Category Archives: Economics

Peak Everything?

Thoughts from Ron Bailey, on running out of stuff. I found this interesting:

The folks at the GPRI point out that the phosphorus in just one person’s urine would be close to the amount needed to fertilize the food supply for one person. So why not recycle urine? In fact, NoMix toilets have been invented which allow for the collection of urine separate from solid wastes, allowing phosphorus and nitrogen to be recovered and used as fertilizer. In addition, crop biotechnologists are exploring ways to produce plants that dramatically increase the efficiency with which they use phosphorus, which would reduce the amount fertilizer needed to grow a given amount of food.

Urine recycling would be not just handy, but perhaps crucial, for space settlements.

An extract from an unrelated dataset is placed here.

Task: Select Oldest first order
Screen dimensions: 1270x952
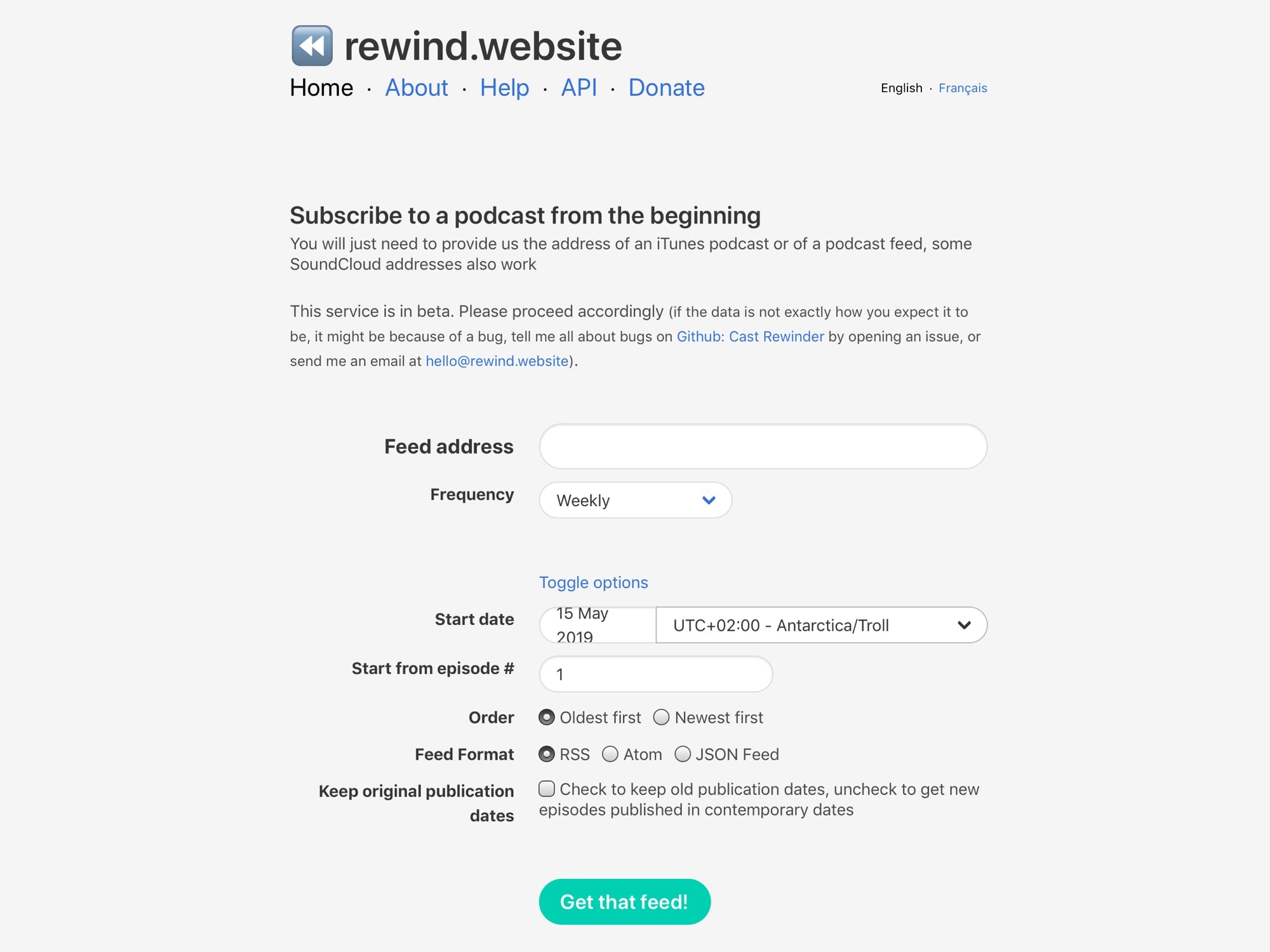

On the broader point, as long as we have affordable energy and knowledge there’s no reason to run out of anything. The biggest problem is the overabundance of stupidity on the part of those who would rule our lives.

A Green Tea Party

That’s what Pulitzer-Prize-winning authoritarian-government admirer Tom Friedman thinks the Tea Partiers should form. I always love this:

I’ve been trying to understand the Tea Party Movement. Sounds like a lot of angry people who want to get the government out of their lives and cut both taxes and the deficit. Nothing wrong with that — although one does wonder where they were in the Bush years.

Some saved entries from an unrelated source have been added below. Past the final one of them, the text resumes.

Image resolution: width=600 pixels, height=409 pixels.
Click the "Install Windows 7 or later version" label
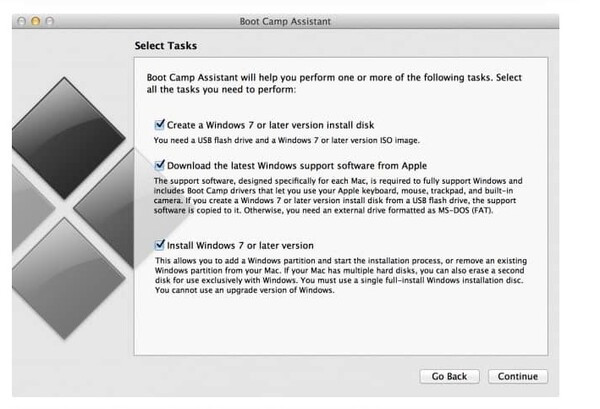pos(240,245)
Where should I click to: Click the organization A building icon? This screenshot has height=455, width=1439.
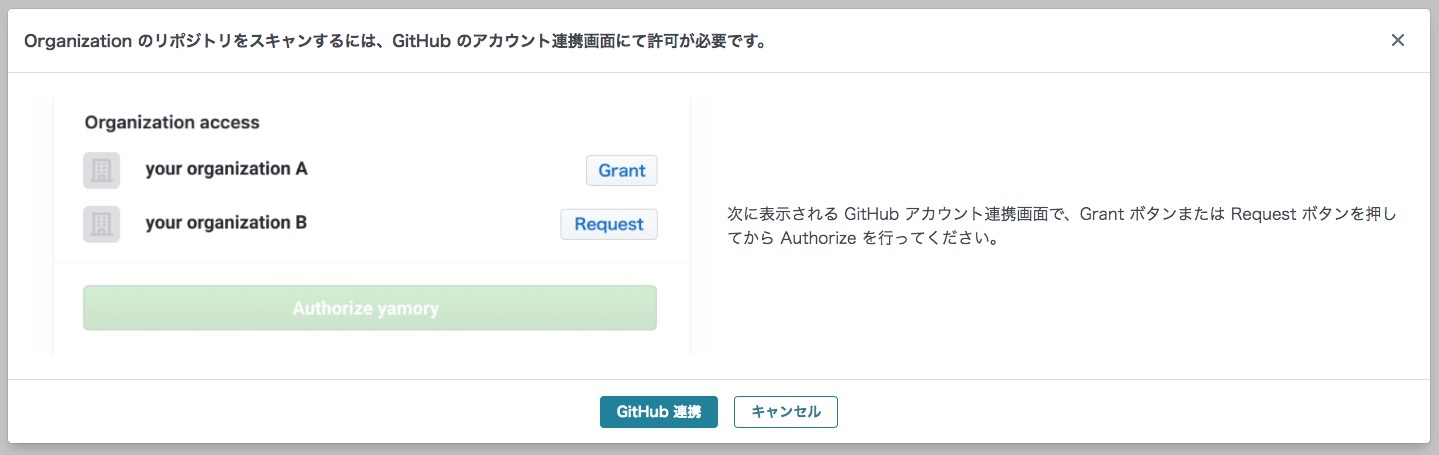click(x=101, y=170)
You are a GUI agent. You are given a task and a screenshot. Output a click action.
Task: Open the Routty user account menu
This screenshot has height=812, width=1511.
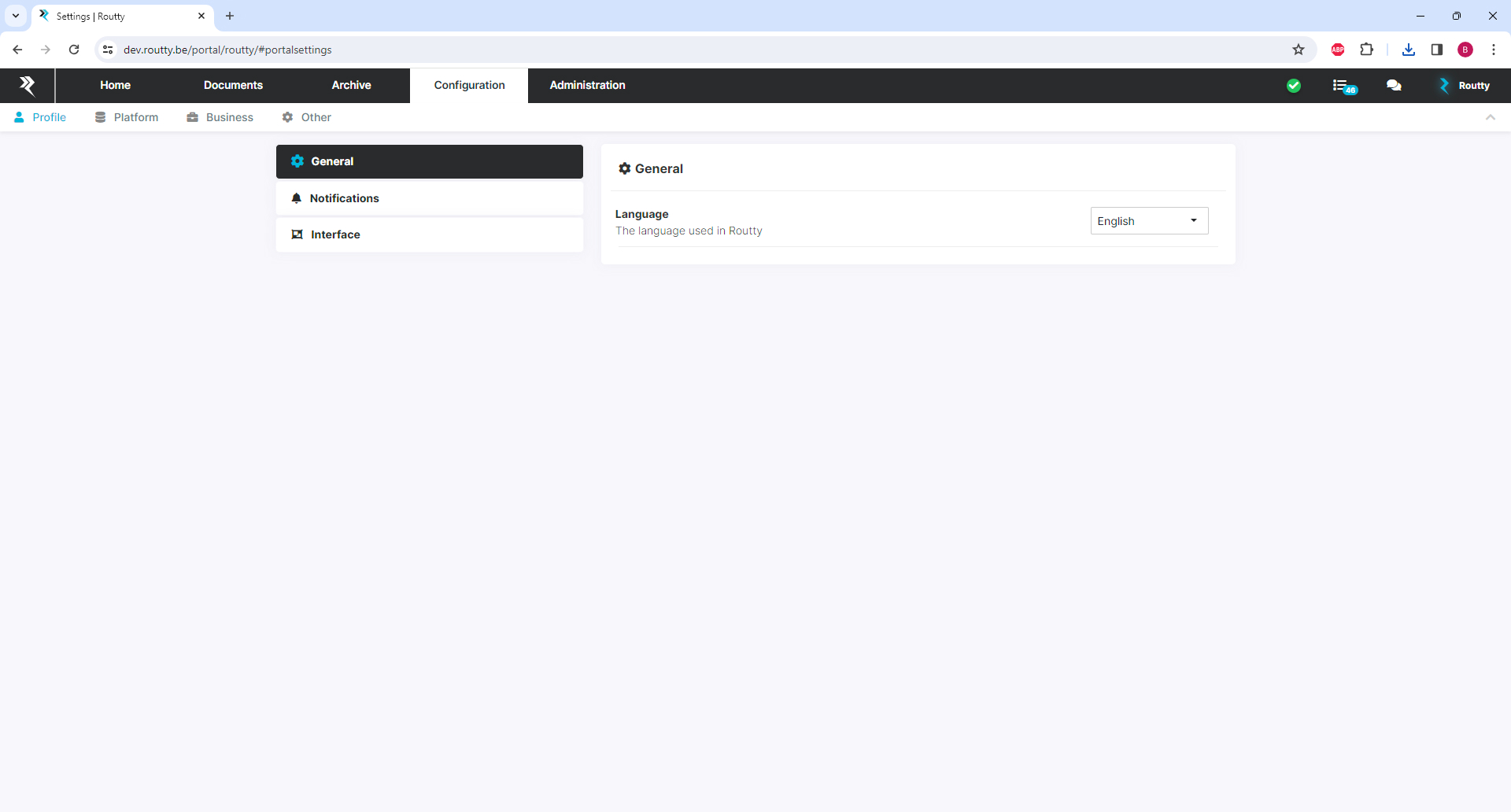(1465, 86)
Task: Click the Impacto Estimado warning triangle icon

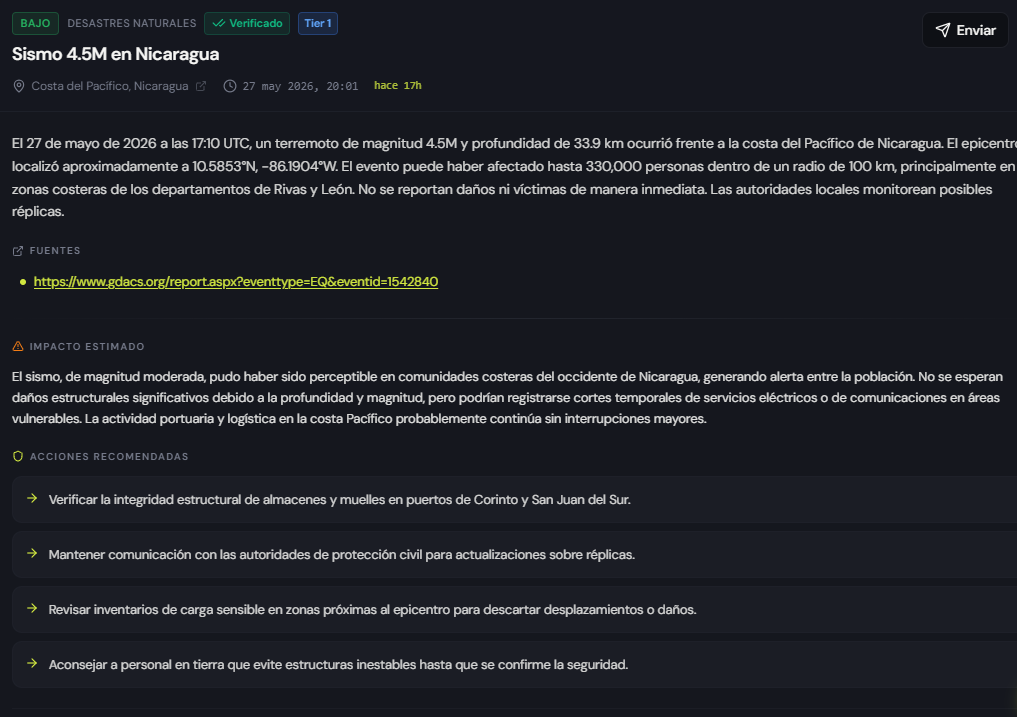Action: point(18,346)
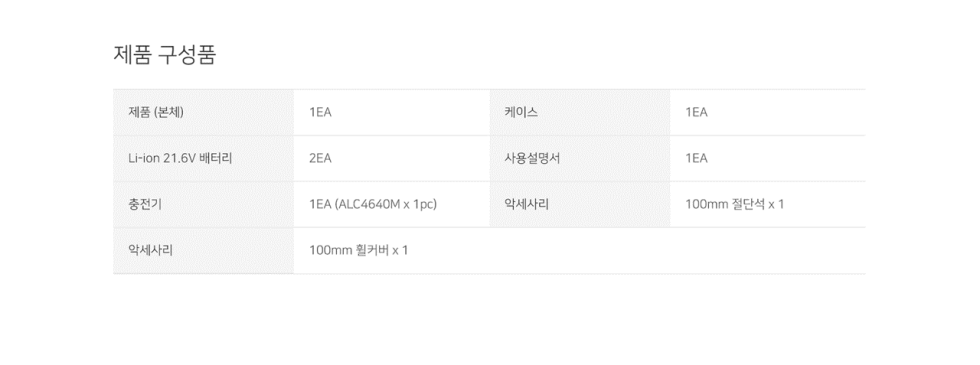Click the 1EA value beside 사용설명서
The height and width of the screenshot is (365, 980).
coord(696,158)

They were there all along, and few of them were very happy about the spending, but they weren’t idiotic enough to think that the Democrats would be better. And sometimes quantity has a quality all its own.

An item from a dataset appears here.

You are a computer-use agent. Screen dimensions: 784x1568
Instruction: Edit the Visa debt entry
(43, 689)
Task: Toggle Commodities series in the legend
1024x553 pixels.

Anyway, I think that what Beijing Tom really wants is a watermelon tea party.

Permission To Survive

Some thoughts on the health-care debacle, in Massachusetts and the nation:

Insurance companies in Massachusetts are thus required to offer numerous benefits as determined by politicians and lobbyists, but they may only charge what government bureaucrats permit. It would be akin to the government requiring restaurants to sell $50 steak dinners, but only allowing them to charge $25.

When similar price controls and “guaranteed coverage” laws were imposed in South Dakota and Kentucky, many insurers left these states rather than be slowly bled to death. As similar laws are phased in nationally under ObamaCare, the government could drive private insurers out of business altogether, enabling it to herd unwilling Americans into a “public option.”

ObamaCare thus places a noose around insurers’ necks. Insurance companies will be allowed to survive only at the arbitrary pleasure of the government.

…The trend is becoming clear. First, insurers must seek government permission to survive. Then, patients must seek permission to receive some forms of medical care. Will we soon need government permission simply to live?

That’s what seems to generally happen at the end of the road we’re on. A quarter of a billion people were, after all, murdered by their governments in the last century.